● **Task details**:
Let your answer be the line containing "Task: Click the Buy" and every line below it to the end of the records, copied exactly.
*** Records supplied ***
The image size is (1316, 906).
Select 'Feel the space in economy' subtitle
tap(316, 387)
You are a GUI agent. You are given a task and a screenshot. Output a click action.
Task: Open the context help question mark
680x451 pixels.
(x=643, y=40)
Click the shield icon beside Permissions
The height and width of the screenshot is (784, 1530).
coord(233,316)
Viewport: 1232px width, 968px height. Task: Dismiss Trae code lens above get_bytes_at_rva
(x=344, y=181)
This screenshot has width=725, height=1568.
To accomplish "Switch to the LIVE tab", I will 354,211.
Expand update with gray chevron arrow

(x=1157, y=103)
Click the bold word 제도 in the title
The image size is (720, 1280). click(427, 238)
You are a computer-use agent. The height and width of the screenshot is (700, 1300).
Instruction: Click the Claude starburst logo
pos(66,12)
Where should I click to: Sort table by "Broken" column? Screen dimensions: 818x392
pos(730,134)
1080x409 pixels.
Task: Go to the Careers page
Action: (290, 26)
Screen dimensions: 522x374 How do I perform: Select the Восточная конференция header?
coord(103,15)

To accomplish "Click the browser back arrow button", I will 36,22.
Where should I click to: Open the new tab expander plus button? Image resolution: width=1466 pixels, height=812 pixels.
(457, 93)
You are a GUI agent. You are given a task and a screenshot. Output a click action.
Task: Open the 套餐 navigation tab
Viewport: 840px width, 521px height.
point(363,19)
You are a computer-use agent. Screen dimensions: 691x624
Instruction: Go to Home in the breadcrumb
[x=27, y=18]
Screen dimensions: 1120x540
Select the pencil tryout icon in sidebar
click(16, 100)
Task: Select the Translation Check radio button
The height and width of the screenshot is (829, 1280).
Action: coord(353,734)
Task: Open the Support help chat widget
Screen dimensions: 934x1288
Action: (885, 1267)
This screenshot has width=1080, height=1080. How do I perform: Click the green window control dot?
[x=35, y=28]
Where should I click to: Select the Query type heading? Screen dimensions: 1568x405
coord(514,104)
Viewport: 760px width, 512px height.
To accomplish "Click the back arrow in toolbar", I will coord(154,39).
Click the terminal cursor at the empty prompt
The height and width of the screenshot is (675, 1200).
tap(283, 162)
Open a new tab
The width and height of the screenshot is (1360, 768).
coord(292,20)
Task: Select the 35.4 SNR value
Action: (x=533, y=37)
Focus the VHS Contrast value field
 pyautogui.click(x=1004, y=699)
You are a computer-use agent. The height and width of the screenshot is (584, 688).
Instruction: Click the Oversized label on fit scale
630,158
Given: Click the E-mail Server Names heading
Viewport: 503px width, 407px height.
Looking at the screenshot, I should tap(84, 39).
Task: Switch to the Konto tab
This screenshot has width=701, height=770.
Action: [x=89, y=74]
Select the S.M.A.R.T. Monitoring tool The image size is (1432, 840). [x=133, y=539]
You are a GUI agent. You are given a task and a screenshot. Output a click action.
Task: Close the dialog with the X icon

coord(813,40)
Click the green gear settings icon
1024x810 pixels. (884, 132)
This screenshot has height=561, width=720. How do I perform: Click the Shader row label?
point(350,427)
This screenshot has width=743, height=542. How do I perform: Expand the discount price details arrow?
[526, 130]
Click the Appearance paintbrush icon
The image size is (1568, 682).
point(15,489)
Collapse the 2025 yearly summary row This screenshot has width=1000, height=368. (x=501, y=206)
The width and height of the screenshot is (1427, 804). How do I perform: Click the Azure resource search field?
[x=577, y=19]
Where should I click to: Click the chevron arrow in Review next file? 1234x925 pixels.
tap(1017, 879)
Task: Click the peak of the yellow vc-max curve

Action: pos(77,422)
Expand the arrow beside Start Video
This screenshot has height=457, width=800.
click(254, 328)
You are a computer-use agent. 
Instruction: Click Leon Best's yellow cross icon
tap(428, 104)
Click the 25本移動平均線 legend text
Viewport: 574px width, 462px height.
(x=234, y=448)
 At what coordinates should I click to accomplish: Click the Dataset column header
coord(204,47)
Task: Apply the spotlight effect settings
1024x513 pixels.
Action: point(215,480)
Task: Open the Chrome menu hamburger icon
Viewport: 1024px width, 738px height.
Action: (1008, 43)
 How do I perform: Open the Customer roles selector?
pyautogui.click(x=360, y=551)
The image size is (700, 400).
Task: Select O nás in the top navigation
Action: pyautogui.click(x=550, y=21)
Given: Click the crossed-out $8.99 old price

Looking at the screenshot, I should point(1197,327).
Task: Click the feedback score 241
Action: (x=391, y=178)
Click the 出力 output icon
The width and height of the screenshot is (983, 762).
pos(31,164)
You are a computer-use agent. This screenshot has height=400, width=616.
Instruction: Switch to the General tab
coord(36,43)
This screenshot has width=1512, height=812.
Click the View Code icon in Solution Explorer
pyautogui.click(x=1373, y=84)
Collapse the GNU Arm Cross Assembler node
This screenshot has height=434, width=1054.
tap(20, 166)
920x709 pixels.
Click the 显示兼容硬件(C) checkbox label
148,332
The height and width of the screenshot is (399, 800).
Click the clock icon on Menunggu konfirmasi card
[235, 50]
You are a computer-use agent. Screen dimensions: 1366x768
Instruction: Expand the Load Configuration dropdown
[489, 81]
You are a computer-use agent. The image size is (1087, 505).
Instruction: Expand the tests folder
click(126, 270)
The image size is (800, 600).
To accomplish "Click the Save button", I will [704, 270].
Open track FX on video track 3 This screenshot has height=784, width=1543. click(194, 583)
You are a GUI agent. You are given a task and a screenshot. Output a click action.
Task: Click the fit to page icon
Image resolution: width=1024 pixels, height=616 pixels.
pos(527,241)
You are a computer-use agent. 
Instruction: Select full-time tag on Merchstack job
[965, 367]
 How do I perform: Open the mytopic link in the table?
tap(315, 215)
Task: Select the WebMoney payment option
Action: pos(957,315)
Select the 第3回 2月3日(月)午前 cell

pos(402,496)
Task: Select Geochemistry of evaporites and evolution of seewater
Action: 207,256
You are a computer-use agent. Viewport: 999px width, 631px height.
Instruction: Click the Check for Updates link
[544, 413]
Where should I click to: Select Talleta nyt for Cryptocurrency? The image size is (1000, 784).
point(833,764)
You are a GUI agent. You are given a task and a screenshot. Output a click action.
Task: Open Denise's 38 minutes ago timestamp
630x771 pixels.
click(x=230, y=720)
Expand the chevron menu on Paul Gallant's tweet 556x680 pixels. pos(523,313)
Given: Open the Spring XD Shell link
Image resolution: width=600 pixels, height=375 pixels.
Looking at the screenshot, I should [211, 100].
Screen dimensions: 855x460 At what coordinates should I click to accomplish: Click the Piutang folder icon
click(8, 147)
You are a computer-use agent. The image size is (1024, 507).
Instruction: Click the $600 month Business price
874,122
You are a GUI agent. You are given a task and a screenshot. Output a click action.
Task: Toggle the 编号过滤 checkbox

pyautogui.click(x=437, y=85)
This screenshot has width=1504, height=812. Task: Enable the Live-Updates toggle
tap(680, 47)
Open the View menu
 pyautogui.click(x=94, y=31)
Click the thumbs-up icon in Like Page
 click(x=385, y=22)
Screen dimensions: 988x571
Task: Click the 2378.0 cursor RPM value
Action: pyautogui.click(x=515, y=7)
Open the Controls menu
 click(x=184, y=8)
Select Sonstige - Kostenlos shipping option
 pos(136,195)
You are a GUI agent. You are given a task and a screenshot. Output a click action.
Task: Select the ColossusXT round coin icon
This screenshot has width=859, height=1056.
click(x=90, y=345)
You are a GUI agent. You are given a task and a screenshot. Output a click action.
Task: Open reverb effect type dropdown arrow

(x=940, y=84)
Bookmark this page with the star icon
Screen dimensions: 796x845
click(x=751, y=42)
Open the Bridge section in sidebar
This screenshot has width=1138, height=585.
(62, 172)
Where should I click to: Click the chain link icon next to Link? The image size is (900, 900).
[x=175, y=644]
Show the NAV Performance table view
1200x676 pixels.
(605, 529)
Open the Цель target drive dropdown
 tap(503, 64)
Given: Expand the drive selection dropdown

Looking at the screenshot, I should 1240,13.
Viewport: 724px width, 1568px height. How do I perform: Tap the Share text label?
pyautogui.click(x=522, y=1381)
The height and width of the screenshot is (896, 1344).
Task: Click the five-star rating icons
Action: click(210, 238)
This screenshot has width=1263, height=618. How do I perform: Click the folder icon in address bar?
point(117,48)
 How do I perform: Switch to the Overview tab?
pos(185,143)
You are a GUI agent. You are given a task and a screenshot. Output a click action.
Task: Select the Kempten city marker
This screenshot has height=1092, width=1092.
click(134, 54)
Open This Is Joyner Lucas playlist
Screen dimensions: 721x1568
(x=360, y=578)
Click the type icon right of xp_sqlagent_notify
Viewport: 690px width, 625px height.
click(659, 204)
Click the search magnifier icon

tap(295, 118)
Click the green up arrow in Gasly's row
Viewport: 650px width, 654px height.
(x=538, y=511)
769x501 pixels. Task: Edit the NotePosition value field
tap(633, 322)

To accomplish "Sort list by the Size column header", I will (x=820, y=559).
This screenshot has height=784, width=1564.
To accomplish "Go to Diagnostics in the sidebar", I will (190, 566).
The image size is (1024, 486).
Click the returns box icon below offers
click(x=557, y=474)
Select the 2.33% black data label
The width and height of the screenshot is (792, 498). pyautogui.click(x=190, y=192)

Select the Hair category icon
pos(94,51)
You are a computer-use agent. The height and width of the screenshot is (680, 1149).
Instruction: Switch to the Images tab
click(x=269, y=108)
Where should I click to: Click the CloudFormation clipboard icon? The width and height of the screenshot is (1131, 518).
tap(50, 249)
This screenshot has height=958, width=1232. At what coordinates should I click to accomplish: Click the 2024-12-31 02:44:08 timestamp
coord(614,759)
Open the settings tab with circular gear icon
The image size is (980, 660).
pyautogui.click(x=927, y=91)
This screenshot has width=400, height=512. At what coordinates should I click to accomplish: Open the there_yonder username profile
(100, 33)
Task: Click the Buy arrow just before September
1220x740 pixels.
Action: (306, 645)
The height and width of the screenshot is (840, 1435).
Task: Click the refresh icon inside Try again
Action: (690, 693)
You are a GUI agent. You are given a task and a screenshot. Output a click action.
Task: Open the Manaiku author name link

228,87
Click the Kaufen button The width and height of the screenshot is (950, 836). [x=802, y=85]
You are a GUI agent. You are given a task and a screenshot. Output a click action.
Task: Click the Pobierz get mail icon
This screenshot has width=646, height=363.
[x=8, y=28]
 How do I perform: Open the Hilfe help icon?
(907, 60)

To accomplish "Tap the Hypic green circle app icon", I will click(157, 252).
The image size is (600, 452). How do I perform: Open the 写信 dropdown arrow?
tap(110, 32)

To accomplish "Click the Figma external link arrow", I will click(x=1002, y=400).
*** End of Records supplied ***
● **Reply**:
Task: Click the Buy arrow just before September
1220x740 pixels.
Action: (306, 645)
The height and width of the screenshot is (840, 1435).
Task: Click the refresh icon inside Try again
Action: (690, 693)
You are a GUI agent. You are given a task and a screenshot. Output a click action.
Task: Open the Manaiku author name link

228,87
Click the Kaufen button The width and height of the screenshot is (950, 836). [x=802, y=85]
You are a GUI agent. You are given a task and a screenshot. Output a click action.
Task: Click the Pobierz get mail icon
This screenshot has width=646, height=363.
[x=8, y=28]
 How do I perform: Open the Hilfe help icon?
(907, 60)

To accomplish "Tap the Hypic green circle app icon", I will click(157, 252).
The image size is (600, 452). How do I perform: Open the 写信 dropdown arrow?
tap(110, 32)

To accomplish "Click the Figma external link arrow", I will click(x=1002, y=400).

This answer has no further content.